Scientific classification
- Kingdom: Animalia
- Phylum: Chordata
- Class: Amphibia
- Order: Anura
- Family: Pelodryadidae
- Genus: Cyclorana
- Species: C. australis
- Binomial name: Cyclorana australis (Gray, 1842)

= Cyclorana australis =

- Genus: Cyclorana
- Species: australis
- Authority: (Gray, 1842)
- Conservation status: LC

Species of amphibian

Cyclorana australis, commonly known as the giant frog, northern snapping frog, or round frog, is a burrowing species of frog native to Australia. It occurs from western Queensland through to northern Western Australia.

==Description==
These frogs reach up to 100 mm in length. They are variable in colour and patterning; adults range from grey to dull pink to green or more commonly brown on the dorsal surface, occasionally with darker markings. The skin on the dorsum has low warts and two longitudinal skin folds with a second pair on the flanks. The belly is white and finely granular. A dark brown streak starts from the tip of the snout and runs across the tympanum and ends over the shoulder. A similarly coloured bar runs under the eye and another runs the length of the upper jaw. The tympanum is partially covered with a skin fold and is distinct. The back of the thighs range from flesh-coloured to dark blue and the groin is a pale blue-green colour. The rear toes have a slight webbing and front toes are free from webbing.

==Ecology and behaviour==
This species inhabits floodplains, woodlands, and grasslands.
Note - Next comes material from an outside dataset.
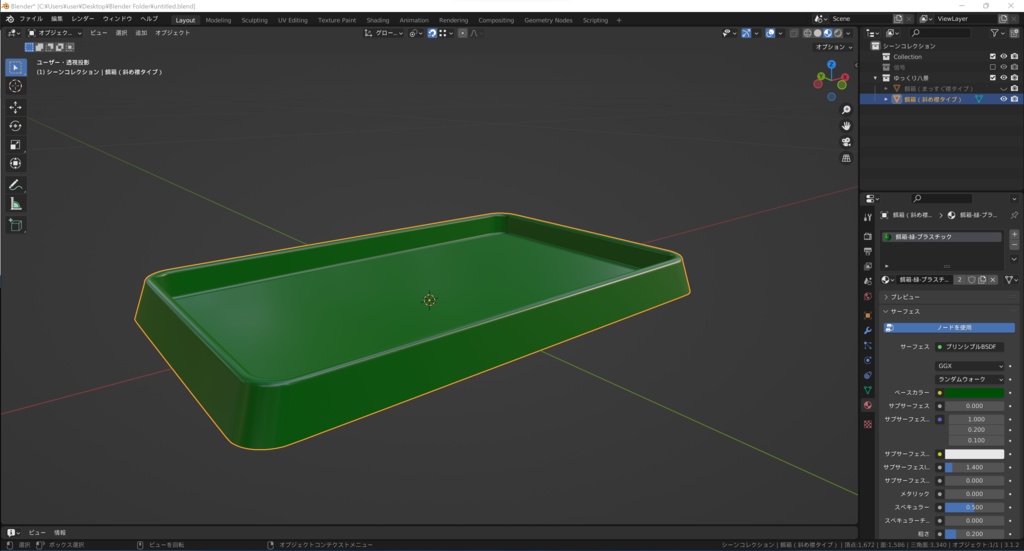Open the オブジェクト menu in viewport header

click(172, 33)
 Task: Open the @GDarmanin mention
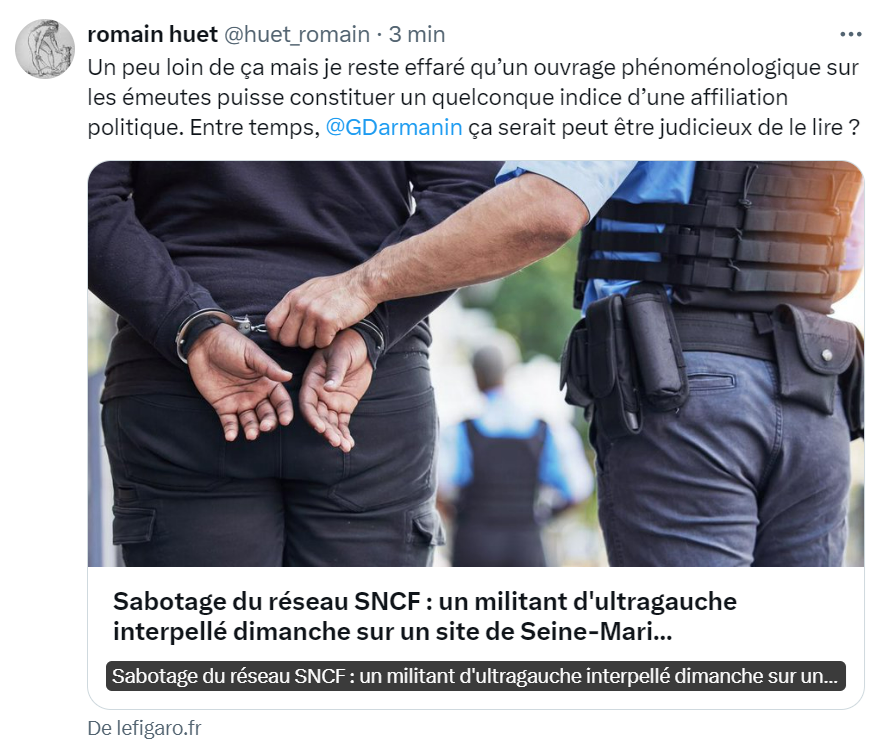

During the wet season, it is commonly found during the day basking beside breeding sites, including temporary ponds, creeks, or flooded areas. The males can be heard making a short "unk" sound from late November through to February. Eggs are laid in clumps of up to 7000, but more commonly 100 to 1000. They sink soon after being laid.

==Similar species==
This species may be confused with the New Holland frog or the striped burrowing frog. It can be distinguished from the latter by the longitudinal skin folds and from the former by the colouration on the back of the thighs.